Accurate and Fast Channel Estimation for Fluid Antenna Systems with Diffusion Models
Erqiang Tang, Wei Guo, Hengtao He, Shenghui Song, Jun Zhang, Khaled B. Letaief
TL;DR
The paper tackles CSI acquisition for high-dimensional fluid antenna systems with limited RF chains. It introduces a diffusion model–based learned prior and posterior sampling (DDRM) to reconstruct the full channel from partial port observations, with a skipped-sampling scheme to speed up online inference. The approach demonstrates superior estimation accuracy and substantial online speedups over compressed sensing baselines, enabling practical deployment in high-dimensional FAS. This work highlights diffusion models as effective priors for spatially correlated antenna channels and offers a scalable path toward real-time 2D FAS channel estimation.
Abstract
Fluid antenna systems (FAS) offer enhanced spatial diversity for next-generation wireless systems. However, acquiring accurate channel state information (CSI) remains challenging due to the large number of reconfigurable ports and the limited availability of radio-frequency (RF) chains -- particularly in high-dimensional FAS scenarios. To address this challenge, we propose an efficient posterior sampling-based channel estimator that leverages a diffusion model (DM) with a simplified U-Net architecture to capture the spatial correlation structure of two-dimensional FAS channels.
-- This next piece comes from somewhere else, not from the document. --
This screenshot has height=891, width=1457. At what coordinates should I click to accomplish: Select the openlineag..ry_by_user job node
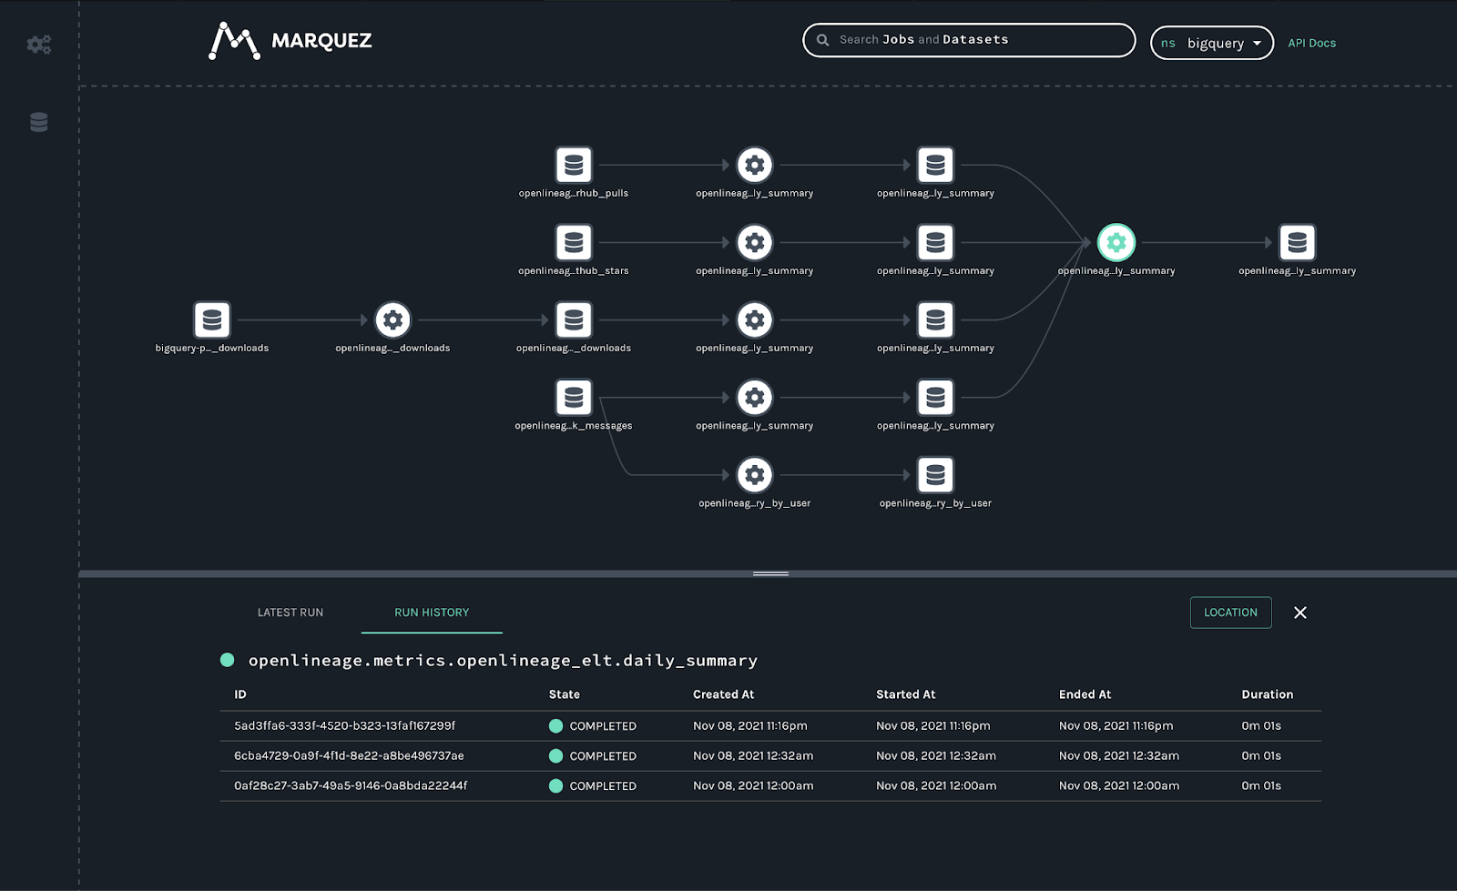(754, 475)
The DM is initially trained offline in an unsupervised way and then applied online as a learned implicit prior to reconstruct CSI from partial observations via posterior sampling through a denoising diffusion restoration model (DDRM). To accelerate the online inference, we introduce a skipped sampling strategy that updates only a subset of latent variables during the sampling process, thereby reducing the computational cost with minimal accuracy degradation. Simulation results demonstrate that the proposed approach achieves significantly higher estimation accuracy and over 20x speedup compared to state-of-the-art compressed sensing-based methods, highlighting its potential for practical deployment in high-dimensional FAS.